REQUIREMENT: On the pill and needle detector page, what size should an image be resized to during preprocessing, and how?

TEXT SEGMENT:

***

DEIMv2-X Pill + Needle Detector (Android ONNX, fp16)

A fine-tuned DEIMv2-X object detection model for counting pills and insulin pen needle caps. Exported to ONNX with fp16 weights for efficient Android deployment via ONNX Runtime.

Model Details


Architecture	DEIMv2-X (ViT backbone + Hybrid Encoder + Deformable DETR Decoder)
Parameters	50.3M
Input	`[1, 3, 640, 640]` float16, NCHW, ImageNet normalized
Classes	`pill` (0), `needle` (1)
Framework	ONNX Runtime Android 1.21.0
Precision	fp16 (101 MB)
License	Apache 2.0

Performance

Metric	Value
Exact count match (fp32)	100% (87/87 val images)
Exact count match (fp16)	99% (15/16 test images)
Within ±2	100%
Confidence threshold	0.5
Inference (modern Android)	~50–200ms

Files

File	Size	Description
`deimv2_x_pill_fp16.onnx`	101 MB	fp16 ONNX model (plaintext)
`deimv2_x_pill_fp16.onnx.enc`	101 MB	AES-256-CTR encrypted model (for app distribution)
`metadata.json`	1 KB	Model I/O specification and metadata

Encrypted Model

The .onnx.enc file is encrypted with AES-256-CTR to prevent direct extraction from the APK.

Format: [16-byte IV][ciphertext]
Decryption: Handled by ModelDecryptor.kt in the Android app at runtime

Quick Start (Android / Kotlin)

Gradle

dependencies {
    implementation 'com.microsoft.onnxruntime:onnxruntime-android:1.21.0'
}

Preprocessing

1. Resize image to 640 x 640 (stretch, no padding)
2. Scale pixels to [0, 1] (divide by 255)
3. Normalize: (pixel / 255.0 - mean) / std
   - mean = [0.485, 0.456, 0.406]
   - std  = [0.229, 0.224, 0.225]
4. Layout: NCHW, convert to float16

Inference

val ortEnv = OrtEnvironment.getEnvironment()

***

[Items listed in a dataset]
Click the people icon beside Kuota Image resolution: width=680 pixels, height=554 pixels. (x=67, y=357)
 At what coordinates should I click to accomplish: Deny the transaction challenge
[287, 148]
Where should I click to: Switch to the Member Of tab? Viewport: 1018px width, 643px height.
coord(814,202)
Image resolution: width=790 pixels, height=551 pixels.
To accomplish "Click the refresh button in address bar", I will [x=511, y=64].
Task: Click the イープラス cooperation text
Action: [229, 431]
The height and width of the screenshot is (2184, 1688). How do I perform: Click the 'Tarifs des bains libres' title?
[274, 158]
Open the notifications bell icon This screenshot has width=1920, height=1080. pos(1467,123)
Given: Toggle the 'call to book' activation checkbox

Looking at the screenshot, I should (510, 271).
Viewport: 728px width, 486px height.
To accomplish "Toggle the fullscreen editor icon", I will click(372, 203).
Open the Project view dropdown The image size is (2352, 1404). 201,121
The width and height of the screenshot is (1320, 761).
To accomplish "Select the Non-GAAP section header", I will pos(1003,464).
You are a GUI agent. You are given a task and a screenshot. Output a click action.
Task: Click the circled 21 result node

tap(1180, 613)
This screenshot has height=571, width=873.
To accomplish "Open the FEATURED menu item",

***

EXERCISE SOLUTION: 640 x 640, by stretching with no padding.